DOCUMENT EXCERPT:
Sleepless in Mommyland
This week has been a disaster in the sleep department.
Jack inherited his daddy’s allergies and the last few days have been just awful at night. Waking up after being asleep for a couple hours and virtually freaking out. As usual, we ran down the list:
1. He wants attention
2. He doesn’t feel good
3. Night terrors
It dawned on me that for the past nearly 3 years, the kid has had a Nuk tucked neatly in his mouth. It was his safety. His comfort. His woobie. He learned how to sleep through illness with it in his mouth. No, he isn’t asking for it anymore, but I can only imagine how hard it is to get used to something he has no experience with: breathing through his mouth. He has a horrific stuffed up nose right now and I’m sure it is just plain hard to breathe, it wakes him up and then freaks him out. Nothing we do is soothing. Nothing we say helps. If my theory is correct, when the allergies dissipate, we will have glorious sleeping nights again.
The overnights have been awful, yes, but GETTING him to sleep has been an epic battle as well. He screams and cries. My husband and I bicker and fight over how to deal with him. I am insanely frustrated but somehow, patient. He’s 3 (my kid, not my husband although I could see how you could be confused). Today for naptime, I tried a technique that worked for me long ago when he was around 1: crying it out. I have a video monitor so I know he is safe. It is the hardest thing in the world to listen to your child cry; but, the more you give in, the more they try and take. His screams last night were so desperate that he lost his voice and we were IN his room trying to calm him to no avail!
It is currently naptime. He cried for 30 minutes solid, stopped and he has now been lying down for about 15 minutes- rolling around, chatting it up with his stuffed animal friends but importantly, he’s no longer crying. I will likely give him another hour of quiet time before going to get him. If I’m lucky, he’ll actually fall asleep. Given that he was up for a good hour in the middle of the night last night, I imagine he is tired. Hell, I’m freaking exhausted. Not to mention PMS-ing. Yeah. I’m a real treat to be around today.
Here’s the deal: I’m taking back the power. I’m the mommy, I call the shots. Yes, he will scream, cry and tantrum, but following that luxurious nap? He will be happy and fun to be around again. Although a little painful to listen to, the cry it out method works. He learns how to work through his emotions and importantly, learns how to fall asleep on his own without being overly coddled. He will thank me for it someday! At least that’s what I’m telling myself.
My guilt over taking away his precious Nukkie is over. Time for him to start truly being a big boy.

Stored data
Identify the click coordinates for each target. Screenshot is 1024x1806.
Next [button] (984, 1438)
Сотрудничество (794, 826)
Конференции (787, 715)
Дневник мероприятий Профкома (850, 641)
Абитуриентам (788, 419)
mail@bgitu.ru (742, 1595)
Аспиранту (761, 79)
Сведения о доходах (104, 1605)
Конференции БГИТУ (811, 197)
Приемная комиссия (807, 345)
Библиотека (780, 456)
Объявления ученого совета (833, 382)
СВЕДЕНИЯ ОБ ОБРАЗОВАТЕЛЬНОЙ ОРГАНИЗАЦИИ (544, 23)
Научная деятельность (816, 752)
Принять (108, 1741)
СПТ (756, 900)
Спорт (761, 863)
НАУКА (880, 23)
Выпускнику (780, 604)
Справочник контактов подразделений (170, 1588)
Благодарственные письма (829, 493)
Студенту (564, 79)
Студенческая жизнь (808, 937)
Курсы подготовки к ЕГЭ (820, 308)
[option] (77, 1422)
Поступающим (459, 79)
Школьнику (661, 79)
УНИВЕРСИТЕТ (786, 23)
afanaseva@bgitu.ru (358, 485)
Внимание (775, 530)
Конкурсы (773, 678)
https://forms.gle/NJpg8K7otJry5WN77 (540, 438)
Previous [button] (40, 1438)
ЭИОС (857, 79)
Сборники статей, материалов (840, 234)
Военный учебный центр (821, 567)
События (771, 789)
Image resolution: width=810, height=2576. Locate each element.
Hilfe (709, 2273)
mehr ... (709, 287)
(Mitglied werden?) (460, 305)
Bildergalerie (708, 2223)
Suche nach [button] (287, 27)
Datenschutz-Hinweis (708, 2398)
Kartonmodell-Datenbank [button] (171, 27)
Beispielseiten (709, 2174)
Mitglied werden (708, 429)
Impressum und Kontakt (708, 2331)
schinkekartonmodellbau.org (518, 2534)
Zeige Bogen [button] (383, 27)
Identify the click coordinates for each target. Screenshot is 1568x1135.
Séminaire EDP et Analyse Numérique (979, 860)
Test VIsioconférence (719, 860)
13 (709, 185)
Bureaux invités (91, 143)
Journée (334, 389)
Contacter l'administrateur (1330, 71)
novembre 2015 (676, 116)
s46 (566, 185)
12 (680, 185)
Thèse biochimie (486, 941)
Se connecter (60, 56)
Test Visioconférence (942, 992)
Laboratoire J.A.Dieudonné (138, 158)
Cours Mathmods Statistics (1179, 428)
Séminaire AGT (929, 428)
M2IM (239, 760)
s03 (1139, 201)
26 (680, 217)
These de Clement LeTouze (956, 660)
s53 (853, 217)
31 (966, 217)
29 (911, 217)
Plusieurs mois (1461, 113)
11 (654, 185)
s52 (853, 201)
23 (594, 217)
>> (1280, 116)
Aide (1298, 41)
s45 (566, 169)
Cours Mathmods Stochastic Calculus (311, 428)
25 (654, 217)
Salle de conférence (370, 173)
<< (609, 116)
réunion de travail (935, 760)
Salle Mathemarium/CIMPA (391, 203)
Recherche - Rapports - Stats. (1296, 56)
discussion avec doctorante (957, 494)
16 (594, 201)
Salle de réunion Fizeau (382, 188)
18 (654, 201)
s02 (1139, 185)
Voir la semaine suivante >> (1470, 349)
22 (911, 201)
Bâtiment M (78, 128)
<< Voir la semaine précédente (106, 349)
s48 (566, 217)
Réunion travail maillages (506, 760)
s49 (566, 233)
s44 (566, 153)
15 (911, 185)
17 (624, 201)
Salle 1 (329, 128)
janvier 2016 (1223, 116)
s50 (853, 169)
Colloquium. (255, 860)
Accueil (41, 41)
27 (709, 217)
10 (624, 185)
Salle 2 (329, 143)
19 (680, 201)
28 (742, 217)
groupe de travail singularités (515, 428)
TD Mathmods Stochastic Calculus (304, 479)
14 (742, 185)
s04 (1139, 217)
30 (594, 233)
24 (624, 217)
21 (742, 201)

BRIEF 1:
From the Sleepless in Mommyland post, copy the passage starting with "The overnights have" and going on through "to no avail!".
BRIEF 2:
Using the Sleepless in Mommyland post, answer these:
(a) Whose allergies did Jack inherit?
(b) How long did he cry at naptime before stopping?
(c) How old is he?
BRIEF 3:
In the Sleepless in Mommyland post, why does the writer think Jack keeps waking up and freaking out at night?

EXERCISE ANSWER 1:
The overnights have been awful, yes, but GETTING him to sleep has been an epic battle as well. He screams and cries. My husband and I bicker and fight over how to deal with him. I am insanely frustrated but somehow, patient. He’s 3 (my kid, not my husband although I could see how you could be confused). Today for naptime, I tried a technique that worked for me long ago when he was around 1: crying it out. I have a video monitor so I know he is safe. It is the hardest thing in the world to listen to your child cry; but, the more you give in, the more they try and take. His screams last night were so desperate that he lost his voice and we were IN his room trying to calm him to no avail!

EXERCISE ANSWER 2:
(a) His daddy's.
(b) 30 minutes.
(c) 3.

EXERCISE ANSWER 3:
For nearly 3 years he slept with a Nuk in his mouth, so he has no experience breathing through his mouth. With his badly stuffed-up nose, it is hard for him to breathe, which wakes him up and then freaks him out.